Sole proprietorship:

  • The proprietor's drawings (owner's monthly transfer to personal account) are not an expense on the P&L — they are an appropriation of profit
  • The proprietor's own "salary" does not reduce profit; all profit is the proprietor's income
  • Income tax is paid at individual rates on net profit; it does not appear as a P&L expense in most cases
  • Advance tax payments appear as assets (advance tax paid) in the balance sheet until the year closes

LLP:

  • Partner remuneration (salary and interest on capital, within Section 40(b) limits) is a deductible expense on the LLP's P&L, reducing taxable income
  • The LLP pays tax at 30% flat rate on its profits; income tax is a P&L expense
  • Partner profit shares after remuneration are exempt in partners' hands

Private Limited Company:

  • Director salaries (including working directors) are operating expenses on the P&L
  • Corporate tax (25% for most small companies) is a P&L expense
  • Dividends paid to shareholders are an appropriation of profit, not a P&L expense

Understanding which of these structures you're reading a P&L for changes the interpretation of several line items — particularly labour cost and tax.

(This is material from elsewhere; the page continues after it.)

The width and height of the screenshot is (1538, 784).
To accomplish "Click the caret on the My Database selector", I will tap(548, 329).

P&L Benchmarks for Indian Service Businesses

Knowing approximate industry benchmarks helps you assess whether your margins are competitive or concerning:

Solo consulting/freelance (single professional):

  • Gross margin: 85-95% (almost all revenue falls through to gross profit)
  • Operating expenses: 10-25% of revenue
  • Net margin: 60-75% before income tax

Small agency (5-15 employees, B2B services):

  • Gross margin: 45-65% (staff costs in COGS for billable team)
  • Operating expenses: 25-35% of revenue
  • Net margin: 10-20% before tax

SaaS or technology product business:

  • Gross margin: 65-80% (cloud hosting, support staff)
  • Operating expenses: often exceeds revenue in growth phase
  • Net margin: negative early, 20-35% when scaled

Trading business:

  • Gross margin: 10-25% (purchase cost of goods is dominant)
  • Operating expenses: 5-10% of revenue
  • Net margin: 3-8%

Manufacturing SME:

  • Gross margin: 25-40% (material + direct labour)
  • Operating expenses: 10-20% of revenue
  • Net margin: 5-15%

If your margins are consistently below industry norms, investigate whether costs are too high (addressable) or pricing is too low (also addressable) rather than assuming the benchmark itself is wrong.

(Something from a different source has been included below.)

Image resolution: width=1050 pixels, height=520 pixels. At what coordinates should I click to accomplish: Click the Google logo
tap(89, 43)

Depreciation on the P&L: What It Means Practically

Depreciation is the most misunderstood P&L line for most small business owners. Key points:

Non-cash expense: Depreciation reduces profit but does not represent a cash outflow. A Rs.80,000 laptop bought in April generates Rs.32,000 of depreciation expense in year one (at 40% WDV rate for computers under IT Act) — but cash went out in April. In September, the Rs.32,000 depreciation expense on the P&L doesn't mean Rs.32,000 left the bank.

Tax treatment: Depreciation reduces your taxable income under regular accounting (ITR-3). Under 44ADA presumptive taxation, depreciation is deemed "already accounted for" in the presumptive profit — you cannot claim it separately.

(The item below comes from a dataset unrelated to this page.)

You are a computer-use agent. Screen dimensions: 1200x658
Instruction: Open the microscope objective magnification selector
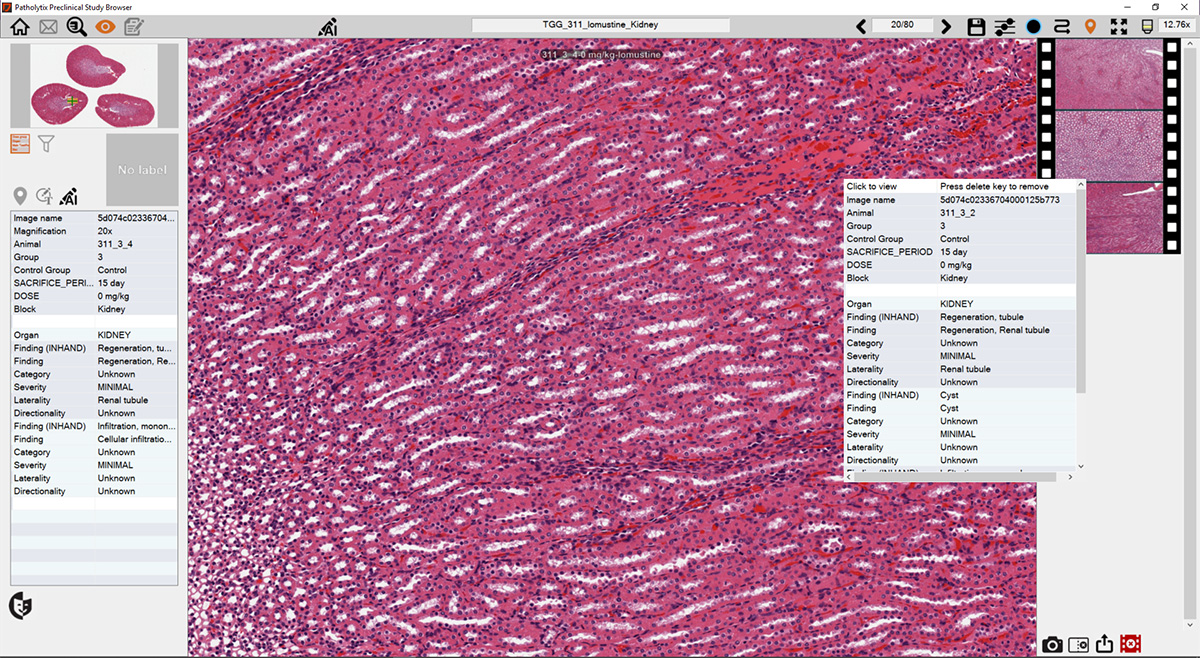[x=1147, y=27]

Capital vs revenue: A Rs.5,000 keyboard is typically expensed immediately (revenue expenditure). A Rs.80,000 laptop is capitalised and depreciated (capital expenditure). The threshold isn't fixed by law for small businesses but Rs.5,000-10,000 is commonly used as a practical cutoff. Consistent treatment year over year is what matters for both accuracy and audit-readiness.


This article is for educational purposes only. Accounting standards and specific financial reporting requirements vary by business structure and size. Consult a qualified chartered accountant for business-specific guidance.